Top of Material shown

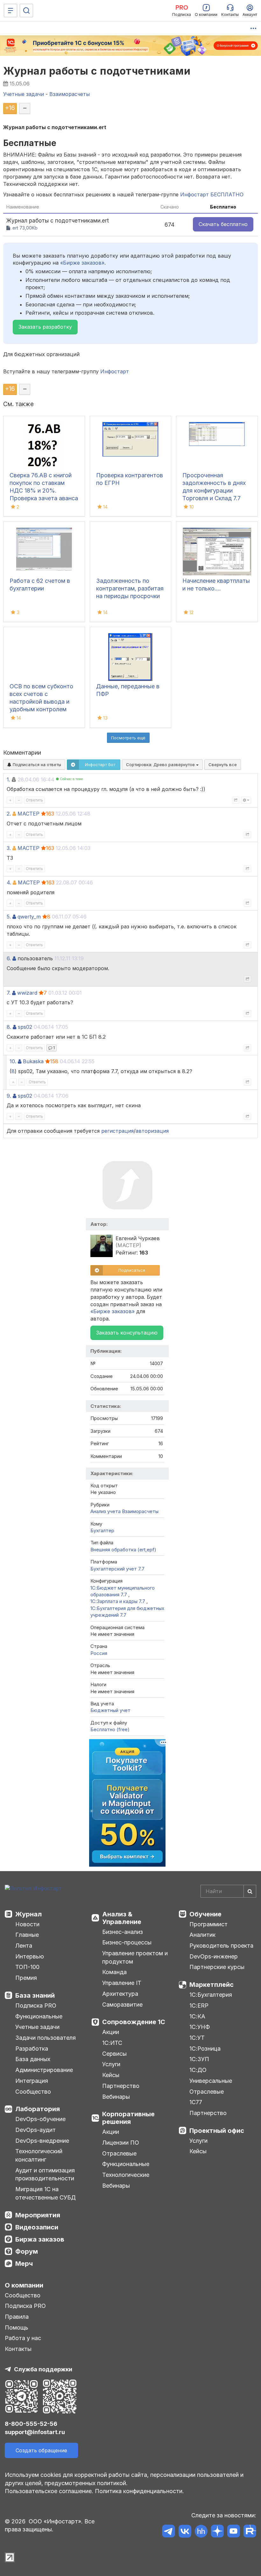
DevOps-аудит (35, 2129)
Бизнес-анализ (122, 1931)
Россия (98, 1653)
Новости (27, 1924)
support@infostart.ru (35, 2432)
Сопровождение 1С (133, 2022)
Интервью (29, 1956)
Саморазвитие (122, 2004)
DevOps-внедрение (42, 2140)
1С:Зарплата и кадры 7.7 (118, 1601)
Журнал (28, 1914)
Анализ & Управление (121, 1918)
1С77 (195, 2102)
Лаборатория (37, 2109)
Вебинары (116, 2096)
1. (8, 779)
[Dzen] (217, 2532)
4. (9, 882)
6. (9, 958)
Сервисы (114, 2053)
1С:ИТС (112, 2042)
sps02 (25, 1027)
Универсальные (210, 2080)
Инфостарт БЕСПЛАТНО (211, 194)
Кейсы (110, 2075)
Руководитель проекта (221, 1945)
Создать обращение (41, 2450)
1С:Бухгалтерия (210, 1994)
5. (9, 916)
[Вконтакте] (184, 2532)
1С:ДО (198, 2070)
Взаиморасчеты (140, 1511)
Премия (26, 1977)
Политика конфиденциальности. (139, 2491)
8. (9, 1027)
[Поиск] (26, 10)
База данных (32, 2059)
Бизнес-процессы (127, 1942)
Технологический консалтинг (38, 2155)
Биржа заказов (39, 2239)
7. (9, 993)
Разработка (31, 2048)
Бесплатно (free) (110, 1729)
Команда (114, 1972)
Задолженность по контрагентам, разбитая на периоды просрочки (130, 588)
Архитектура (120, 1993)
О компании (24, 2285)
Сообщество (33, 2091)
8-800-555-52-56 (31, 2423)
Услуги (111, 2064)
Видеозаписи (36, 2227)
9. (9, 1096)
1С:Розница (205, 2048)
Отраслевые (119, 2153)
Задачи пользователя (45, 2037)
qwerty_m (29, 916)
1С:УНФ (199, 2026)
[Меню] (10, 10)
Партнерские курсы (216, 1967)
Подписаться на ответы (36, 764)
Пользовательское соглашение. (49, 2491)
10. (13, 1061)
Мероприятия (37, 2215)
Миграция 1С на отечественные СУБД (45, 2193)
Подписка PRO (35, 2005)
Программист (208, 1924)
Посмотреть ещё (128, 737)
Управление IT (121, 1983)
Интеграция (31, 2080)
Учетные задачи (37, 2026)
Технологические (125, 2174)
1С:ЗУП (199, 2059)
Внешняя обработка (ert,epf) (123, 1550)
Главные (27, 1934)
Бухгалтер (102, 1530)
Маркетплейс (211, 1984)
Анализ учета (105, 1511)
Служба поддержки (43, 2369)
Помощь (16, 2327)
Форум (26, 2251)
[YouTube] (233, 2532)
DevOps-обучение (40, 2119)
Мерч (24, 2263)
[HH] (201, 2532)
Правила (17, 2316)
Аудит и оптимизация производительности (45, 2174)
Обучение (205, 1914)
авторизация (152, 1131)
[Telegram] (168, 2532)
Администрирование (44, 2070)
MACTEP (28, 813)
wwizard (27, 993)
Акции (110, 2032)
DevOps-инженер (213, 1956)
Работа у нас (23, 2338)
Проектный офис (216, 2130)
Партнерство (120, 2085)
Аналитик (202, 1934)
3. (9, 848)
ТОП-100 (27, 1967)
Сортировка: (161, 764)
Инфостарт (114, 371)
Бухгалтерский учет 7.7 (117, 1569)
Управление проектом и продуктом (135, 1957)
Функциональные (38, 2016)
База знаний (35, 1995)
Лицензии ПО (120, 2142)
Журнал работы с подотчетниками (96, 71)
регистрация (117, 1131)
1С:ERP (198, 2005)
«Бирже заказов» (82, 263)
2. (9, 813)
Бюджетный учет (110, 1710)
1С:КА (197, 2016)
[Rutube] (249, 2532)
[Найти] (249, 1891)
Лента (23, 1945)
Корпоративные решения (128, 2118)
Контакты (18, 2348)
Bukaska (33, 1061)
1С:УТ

Bottom of Material shown

- **Your assignment**
An exact copy of the records above is wanted, with the pictures omitted.

- **Result for this task**
DevOps-аудит (35, 2129)
Бизнес-анализ (122, 1931)
Россия (98, 1653)
Новости (27, 1924)
support@infostart.ru (35, 2432)
Сопровождение 1С (133, 2022)
Интервью (29, 1956)
Саморазвитие (122, 2004)
DevOps-внедрение (42, 2140)
1С:Зарплата и кадры 7.7 (118, 1601)
Журнал (28, 1914)
Анализ & Управление (121, 1918)
1С77 (195, 2102)
Лаборатория (37, 2109)
Вебинары (116, 2096)
1. (8, 779)
[Dzen] (217, 2532)
4. (9, 882)
6. (9, 958)
Сервисы (114, 2053)
1С:ИТС (112, 2042)
sps02 (25, 1027)
Универсальные (210, 2080)
Инфостарт БЕСПЛАТНО (211, 194)
Кейсы (110, 2075)
Руководитель проекта (221, 1945)
Создать обращение (41, 2450)
1С:Бухгалтерия (210, 1994)
5. (9, 916)
[Вконтакте] (184, 2532)
1С:ДО (198, 2070)
Взаиморасчеты (140, 1511)
Премия (26, 1977)
Политика конфиденциальности. (139, 2491)
8. (9, 1027)
[Поиск] (26, 10)
База данных (32, 2059)
Бизнес-процессы (127, 1942)
Технологический консалтинг (38, 2155)
Биржа заказов (39, 2239)
7. (9, 993)
Разработка (31, 2048)
Бесплатно (free) (110, 1729)
Команда (114, 1972)
Задолженность по контрагентам, разбитая на периоды просрочки (130, 588)
Архитектура (120, 1993)
О компании (24, 2285)
Сообщество (33, 2091)
8-800-555-52-56 (31, 2423)
Услуги (111, 2064)
Видеозаписи (36, 2227)
9. (9, 1096)
1С:Розница (205, 2048)
Отраслевые (119, 2153)
Задачи пользователя (45, 2037)
qwerty_m (29, 916)
1С:УНФ (199, 2026)
[Меню] (10, 10)
Партнерские курсы (216, 1967)
Подписаться на ответы (36, 764)
Пользовательское соглашение. (49, 2491)
10. (13, 1061)
Мероприятия (37, 2215)
Миграция 1С на отечественные СУБД (45, 2193)
Подписка PRO (35, 2005)
Программист (208, 1924)
Посмотреть ещё (128, 737)
Управление IT (121, 1983)
Интеграция (31, 2080)
Учетные задачи (37, 2026)
Технологические (125, 2174)
1С:ЗУП (199, 2059)
Внешняя обработка (ert,epf) (123, 1550)
Главные (27, 1934)
Бухгалтер (102, 1530)
Маркетплейс (211, 1984)
Анализ учета (105, 1511)
Служба поддержки (43, 2369)
Помощь (16, 2327)
Форум (26, 2251)
[YouTube] (233, 2532)
DevOps-обучение (40, 2119)
Мерч (24, 2263)
[HH] (201, 2532)
Правила (17, 2316)
Аудит и оптимизация производительности (45, 2174)
Обучение (205, 1914)
авторизация (152, 1131)
[Telegram] (168, 2532)
Администрирование (44, 2070)
MACTEP (28, 813)
wwizard (27, 993)
Акции (110, 2032)
DevOps-инженер (213, 1956)
Работа у нас (23, 2338)
Проектный офис (216, 2130)
Партнерство (120, 2085)
Аналитик (202, 1934)
3. (9, 848)
ТОП-100 (27, 1967)
Сортировка: (161, 764)
Инфостарт (114, 371)
Бухгалтерский учет 7.7 (117, 1569)
Управление проектом и продуктом (135, 1957)
Функциональные (38, 2016)
База знаний (35, 1995)
Лицензии ПО (120, 2142)
Журнал работы с подотчетниками (96, 71)
регистрация (117, 1131)
1С:ERP (198, 2005)
«Бирже заказов» (82, 263)
2. (9, 813)
Бюджетный учет (110, 1710)
1С:КА (197, 2016)
[Rutube] (249, 2532)
[Найти] (249, 1891)
Лента (23, 1945)
Корпоративные решения (128, 2118)
Контакты (18, 2348)
Bukaska (33, 1061)
1С:УТ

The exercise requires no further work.